Keluarga sempat khawatir tentang kemampuan Sarjo dalam menjalani ibadah haji yang membutuhkan aktivitas fisik yang tinggi. Namun, kekhawatiran tersebut berkurang setelah adanya dukungan fasilitas dan pendampingan dari petugas haji. “Keraguan itu sekarang tidak ada lagi karena banyak petugas yang membantu Bapak. Kursi roda juga sudah disediakan,” kata Sri Murtina, putri keduanya.
Pemerintah melalui Kementerian Haji dan Umrah (Kemenhaj) menegaskan bahwa penyelenggaraan haji 2026 difokuskan pada layanan yang inklusif. Dari total kuota 221.000 jemaah Indonesia, sebanyak 47.384 merupakan lansia dan 513 jemaah disabilitas. Menteri Haji dan Umrah Mochamad Irfan Yusuf menekankan bahwa layanan haji tahun ini dirancang agar lebih ramah dan manusiawi bagi kelompok rentan.
“Haji tahun ini harus ramah, aman, dan manusiawi untuk lansia, disabilitas, dan perempuan.

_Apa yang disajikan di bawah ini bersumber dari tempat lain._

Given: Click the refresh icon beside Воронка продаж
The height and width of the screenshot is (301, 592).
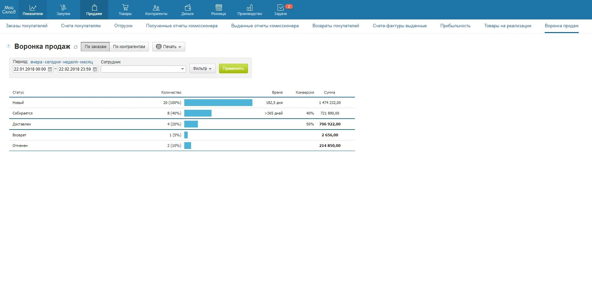Looking at the screenshot, I should coord(76,47).
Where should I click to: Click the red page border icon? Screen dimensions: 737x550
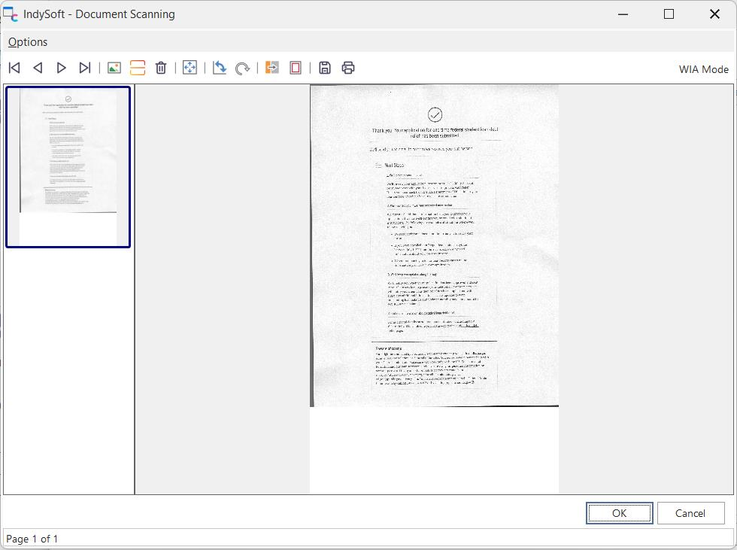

Mereka harus merasa terlayani, bukan disulitkan,” ujarnya.
Sarjo menjadi salah satu contoh jemaah disabilitas yang menjalani ibadah dengan dukungan sistem layanan yang disediakan. Perjalanan menuju puncak haji diharapkan dapat dilalui dengan lancar hingga kembali ke Tanah Air. Dengan semangat dan dukungan yang memadai, Sarjo membuktikan bahwa keterbatasan fisik tidak menjadi penghalang untuk mencapai tujuan spiritual.